Городок весь каменный и черепичный, - совсем маленький: одна церковь, две мечети. На раскаленной набережной, забранной от моря бетонной стеной, сгрудились мелкие лавчонки.

- Хочешь воды зельтельской? - спрашивает сурово Федор Назара. - Ежели хочешь, на, пей. - И сам цедит в стакан из сифона и бросает на прилавок две копейки. Старый лавочник Мустафа сидит, смотрит, курит трубку; зачем подыматься ему, когда и без него все найдут! Самое трудное у него - отрезать халвы сколько надо; но многие и это делают хорошо.

Медленно проходит мимо страшно тучная дама, вся в белом и под белым зонтиком с кружевом. От зонтика на серой мостовой синеватая тень с маленьким золотым зайчиком в середине: должно быть, зонтик дырявый. Остановился чей-то сильный рыжий сеттер над самой бетонной стеной, четко врезался в синеву моря и задумчиво смотрит, а в море белые чайки, точно их припаяло к воде, качаются вместе с рябью, а дальше - идут не идут возле самого горизонта два, три, четыре баркаса-парусника и совсем выпадает - еле держит глаз - пароход.

На перевал к даче идти тяжело. Тропинка взбирается на него хитрыми изворотами по сыпучему шиферу, и снизу вид у нее, как у балованной гончей на охоте.

- Как это - не понимаю я этих людей! - ворчит Федор. - Что теперь, зима? Непременно тебе плиту? На дворе готовить не можешь? Эх, народ нежный!

И несколько раз садится он отдыхать и потирает с большой любовью отвердевшее колено.

- Ведь это я ее как? - говорит Назару. - Я ее простым манером сломал: с лестницы спускался - вот от базара сейчас к речке лестница вниз - был немного тово, а дожжик шел, и ступеньки… они, стало быть, камень, склизкие, - упал, и, значит, самый хрящик в коленке хрясь - пополам!.. Сказал доктор в нашей больнице: серебряными нитками сшивать. Ну, таким манером тут они только не могут, а надо в настоящую ехать, в губернскую, там зашьют. Там бы зашили, а? Там бы это - пус-стяк! А только туда ехать - мелочи нет.
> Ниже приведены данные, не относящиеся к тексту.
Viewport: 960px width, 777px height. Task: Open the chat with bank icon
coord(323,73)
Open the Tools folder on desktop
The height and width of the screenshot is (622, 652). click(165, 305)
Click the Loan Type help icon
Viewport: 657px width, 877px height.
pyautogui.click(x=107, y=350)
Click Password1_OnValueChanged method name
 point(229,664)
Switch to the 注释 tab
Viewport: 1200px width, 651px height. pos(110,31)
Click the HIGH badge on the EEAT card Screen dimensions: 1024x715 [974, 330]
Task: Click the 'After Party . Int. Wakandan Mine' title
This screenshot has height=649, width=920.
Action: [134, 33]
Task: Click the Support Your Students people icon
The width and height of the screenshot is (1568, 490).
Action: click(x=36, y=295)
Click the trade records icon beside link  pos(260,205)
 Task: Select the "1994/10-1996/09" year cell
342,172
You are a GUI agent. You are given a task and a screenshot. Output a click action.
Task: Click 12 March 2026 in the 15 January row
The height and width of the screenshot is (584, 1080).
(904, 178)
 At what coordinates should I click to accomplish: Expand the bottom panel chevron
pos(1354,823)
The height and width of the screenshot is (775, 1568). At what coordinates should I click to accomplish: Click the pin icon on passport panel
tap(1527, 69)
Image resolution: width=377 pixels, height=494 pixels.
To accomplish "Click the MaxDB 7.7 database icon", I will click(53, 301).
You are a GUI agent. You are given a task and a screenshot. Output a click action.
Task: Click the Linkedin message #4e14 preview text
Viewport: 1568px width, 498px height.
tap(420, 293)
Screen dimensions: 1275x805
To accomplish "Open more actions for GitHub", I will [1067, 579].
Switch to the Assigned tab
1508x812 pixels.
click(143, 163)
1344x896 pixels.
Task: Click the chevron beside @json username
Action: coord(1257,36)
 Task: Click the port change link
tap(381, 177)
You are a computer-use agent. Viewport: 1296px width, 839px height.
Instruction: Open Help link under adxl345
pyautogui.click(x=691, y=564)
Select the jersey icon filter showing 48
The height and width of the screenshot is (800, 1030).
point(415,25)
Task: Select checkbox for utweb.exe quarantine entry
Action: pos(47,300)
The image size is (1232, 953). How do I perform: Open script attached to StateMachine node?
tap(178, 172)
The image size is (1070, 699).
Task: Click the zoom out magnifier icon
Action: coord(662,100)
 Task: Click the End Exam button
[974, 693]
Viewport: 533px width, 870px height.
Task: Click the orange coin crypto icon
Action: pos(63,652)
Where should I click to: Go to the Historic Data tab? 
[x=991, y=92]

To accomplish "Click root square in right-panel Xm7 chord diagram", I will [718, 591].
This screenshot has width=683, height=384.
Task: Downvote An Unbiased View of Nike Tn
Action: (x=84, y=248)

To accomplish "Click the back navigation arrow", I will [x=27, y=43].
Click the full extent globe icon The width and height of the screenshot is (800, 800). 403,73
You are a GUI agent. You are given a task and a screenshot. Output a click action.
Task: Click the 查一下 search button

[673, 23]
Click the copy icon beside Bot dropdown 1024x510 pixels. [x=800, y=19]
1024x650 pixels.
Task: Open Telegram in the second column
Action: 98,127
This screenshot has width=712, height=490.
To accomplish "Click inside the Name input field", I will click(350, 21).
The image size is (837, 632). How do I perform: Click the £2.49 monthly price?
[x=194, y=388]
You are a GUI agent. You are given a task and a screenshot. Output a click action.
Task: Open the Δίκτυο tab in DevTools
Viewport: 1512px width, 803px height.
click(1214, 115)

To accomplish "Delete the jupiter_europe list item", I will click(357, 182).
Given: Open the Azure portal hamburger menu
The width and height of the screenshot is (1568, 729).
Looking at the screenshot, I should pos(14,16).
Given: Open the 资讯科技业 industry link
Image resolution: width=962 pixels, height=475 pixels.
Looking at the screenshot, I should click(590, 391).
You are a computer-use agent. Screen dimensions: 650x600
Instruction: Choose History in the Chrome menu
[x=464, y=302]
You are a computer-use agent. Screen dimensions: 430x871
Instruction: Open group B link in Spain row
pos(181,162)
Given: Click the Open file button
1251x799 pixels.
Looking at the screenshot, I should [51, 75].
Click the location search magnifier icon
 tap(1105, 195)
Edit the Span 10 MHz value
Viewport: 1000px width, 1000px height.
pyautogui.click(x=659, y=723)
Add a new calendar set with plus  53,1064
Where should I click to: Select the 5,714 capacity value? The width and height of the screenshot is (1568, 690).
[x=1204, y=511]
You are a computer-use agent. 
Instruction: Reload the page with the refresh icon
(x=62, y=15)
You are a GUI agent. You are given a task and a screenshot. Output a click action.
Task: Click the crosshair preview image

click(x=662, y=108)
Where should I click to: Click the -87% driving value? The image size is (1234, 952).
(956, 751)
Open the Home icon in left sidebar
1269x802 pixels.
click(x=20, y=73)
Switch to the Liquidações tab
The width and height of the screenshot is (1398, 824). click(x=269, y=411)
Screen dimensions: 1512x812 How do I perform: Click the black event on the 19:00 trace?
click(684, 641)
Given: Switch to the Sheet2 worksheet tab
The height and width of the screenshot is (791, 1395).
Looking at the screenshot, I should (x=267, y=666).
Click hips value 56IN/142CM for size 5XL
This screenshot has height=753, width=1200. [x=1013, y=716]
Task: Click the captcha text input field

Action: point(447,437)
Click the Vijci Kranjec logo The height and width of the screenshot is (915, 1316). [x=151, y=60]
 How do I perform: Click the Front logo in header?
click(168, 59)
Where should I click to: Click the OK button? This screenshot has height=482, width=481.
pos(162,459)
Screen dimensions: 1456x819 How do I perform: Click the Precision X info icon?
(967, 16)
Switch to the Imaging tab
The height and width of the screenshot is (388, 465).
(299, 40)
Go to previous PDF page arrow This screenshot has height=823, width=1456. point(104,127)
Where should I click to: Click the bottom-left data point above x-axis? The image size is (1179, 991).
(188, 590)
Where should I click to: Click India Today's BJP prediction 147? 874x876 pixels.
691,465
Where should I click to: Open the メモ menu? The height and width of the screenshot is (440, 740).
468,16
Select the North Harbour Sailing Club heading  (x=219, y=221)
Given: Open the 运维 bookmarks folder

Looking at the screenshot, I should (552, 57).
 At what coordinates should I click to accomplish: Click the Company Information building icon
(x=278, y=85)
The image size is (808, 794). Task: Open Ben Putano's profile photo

- Пьянство нашего брата губит. Это все равно - чистый яд.

- Говорю тебе: лестница каменная, склизкая и дожжик шел… Пьянство! Что ж я до этого так никогда и не пил? Обдумай умом.

На перевале, откуда до дачи Пикулина двести - триста шагов, Назар вспоминает вдруг, что ведет Федора так, как поймал на улице, - с голыми руками. Хорошо, конечно, и так, но лучше бы с печным снарядом.

Назар серчает.

- У тебя голова есть?.. Есть или нет ее вовсе, головы?